Another early specimen of metal art in South India is of a Chola period mother goddess figurine in bronze discovered at Adichanaullar in Tamil Nadu (Nagaswamy 2003). Bronze images produced by the lost‐wax technique have been discovered from several places in South India dated between 750 A.D‐1100 A.D (Sivaramamurti 1963). This timeframe includes the Cholas (846‐1216 A.D), who succeeded the Pallavas in the middle of the ninth century and promoted temple building activities in the region (Sivaramamurti 1962; Mehta 1971). Indian metal sculpture in South India mostly flourishes during the Chola period, but there are some specimens discovered having a high aesthetic and technical quality belonging to Pallavas ruling from Kanchi. For example, a Nataraj sculpture which belongs to the 8th century A.D., Kuram, District Chinglepet, (Government Museum, Madras) (Sivaramamurti 1962; Mehta 1971). Another fine Pallava sculpture Tripurantaka, 8th century A.D., locality unknown, (Gautam Sarabhai Collection, Ahmedabad). This is one of the finest examples of Pallava representation of Siva (Sivaramamurti 1962).

The medieval icons of Southern India which are among the most acclaimed Indian artistic innovations are those of the Cholas (9th ‐10th centuries). The most important phase of metal sculpture, especially the icons which flourished down south from the Tungabhadra river to extreme southern sometimes in the 10th‐11th centuries under the Chola of the Vihayalya line, ruling from Tanjore (Sivaramamurti 1962). Best known in Hindu iconography are representations of the dance of Siva which also captured the imagination of master sculptor Rodin (Kuppuram 1989; Srinivasan 1998). The early Chola epigraphy records the gift of images made by the emperors to the temple for worship “ghanamagaelundaruluvittachandisvaraparsadadevar” i.e., the god chandisvaraprasadadeva cast solid and set up and “ghanapollalagachcheydarishabham” i.e., is bullcast hollow (Kuppuram 1989). Several images are mentioned in the temple inscriptions of Tanjore. These specify that the principal image was cast as a solid object, while animals and pedestals could be hollow. Some important sculptures include the Somaskanda sculpture, early Chola 9th century A.D., Tiruvalangadu, District North Arcot, (Government Museum, Madras), a representation of Chandikesvara the steward of Siva’s household, of the 11th century A.D., Velankanni, District Tanjore, (Government Museum, Madras), (Sivaramamurti 1962), a mother and child sculpture representing Krishna and his foster‐mother, Yasoda, late Chola 13th century A.D., Thogur, District Tanjore Government Museum, Madras (Sivaramamurti 1962).

Literary Sources:

In the second century B.C Patanjali in his Mahabhashya, an exposition of Panini’s works gives a vivid picture of the artisans in the village.
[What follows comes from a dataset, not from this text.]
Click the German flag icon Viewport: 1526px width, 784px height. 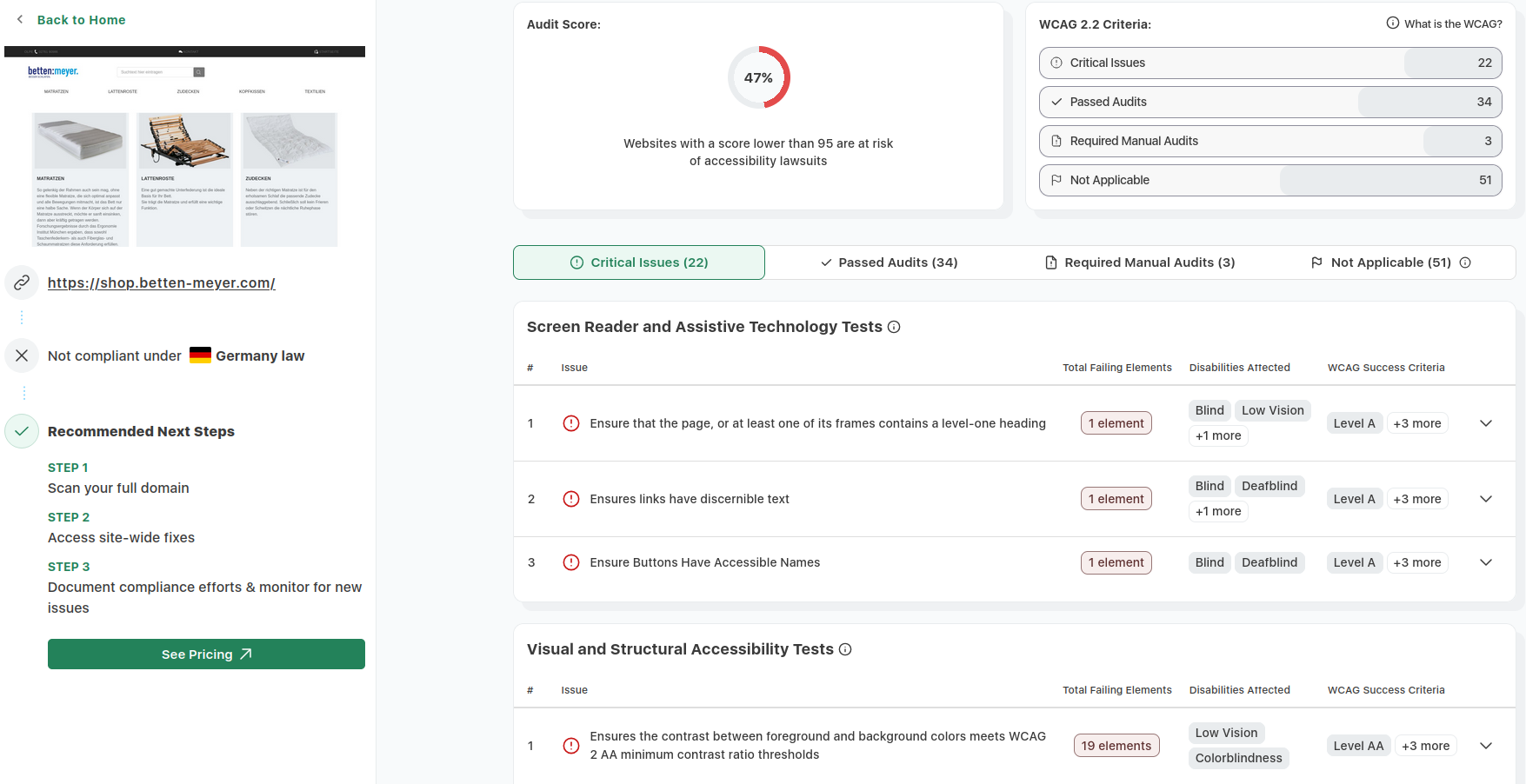click(x=200, y=355)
The Upanishads, Manusamhita, Yajnavalkya Samhita and Harivamsa also provide information on the casting method (Jafar 1988). The Agnipurana, Matsyapurana of the Gupta period (4th to 6th century AD) provides a detailed description of the technique of casting bronze images (Ruth 1962).
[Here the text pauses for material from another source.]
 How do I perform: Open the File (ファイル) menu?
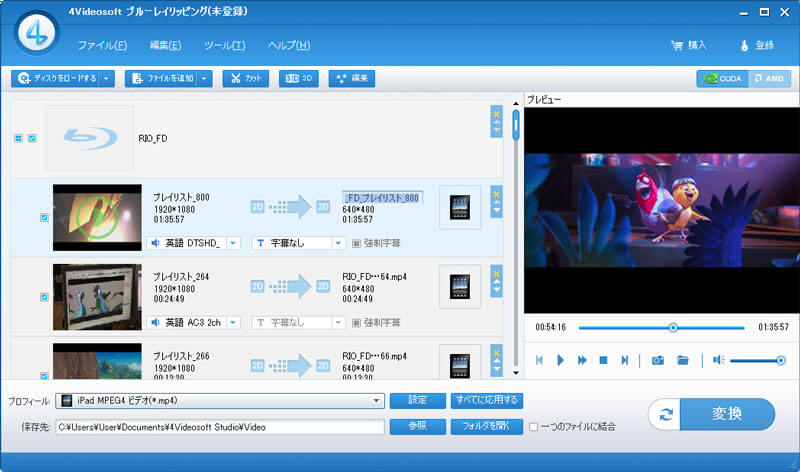(x=102, y=45)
The Tamil and Malayalam versions of the Silpasastra are being used today as technical manuals by metal icon makers of Madras and Kerala (Krishna 1976). The Vedas, the Ramayana and Mahabharata also refer to casting art of bronze, silver and gold (Ruth 1962). The Rig Veda refers to the word Ayas meaning different metals, Viz. Syama, Ayas (iron) and Lohitaayas (Copper or bronze) (Ruth 1962). The casting method is known as the Madhuchista‐vidhanam. Madhuchista means bee’s wax. This method is referred to in detail in Sanskrit texts like Manasara, silparatna and Vishudharmotta (Ruth 1962). This method is well known as Cire‐Perdue or Lost‐wax method in the west (Sivaramamurti 1962).

The term Sthapathi is used in many of the ancient literature which means chief craftsman who engage themselves in the making of religious icons and images. They belong to the Karmakar or Viswakarma community which practices various other crafts such as goldsmithing, blacksmithing, coppersmithing and stone carving (Krishnan 1976). In Tanjore District, there are traditional families of the Viswakarma community who have a tradition of making bronze sculptures. In casting bronze, tin is alloyed to harden copper. Most bronzes in antiquity are cast low‐tin bronzes with a tin content that is within the limit of formation of the face-centred cubic (fcc) solid solution (Srinivasan 1998).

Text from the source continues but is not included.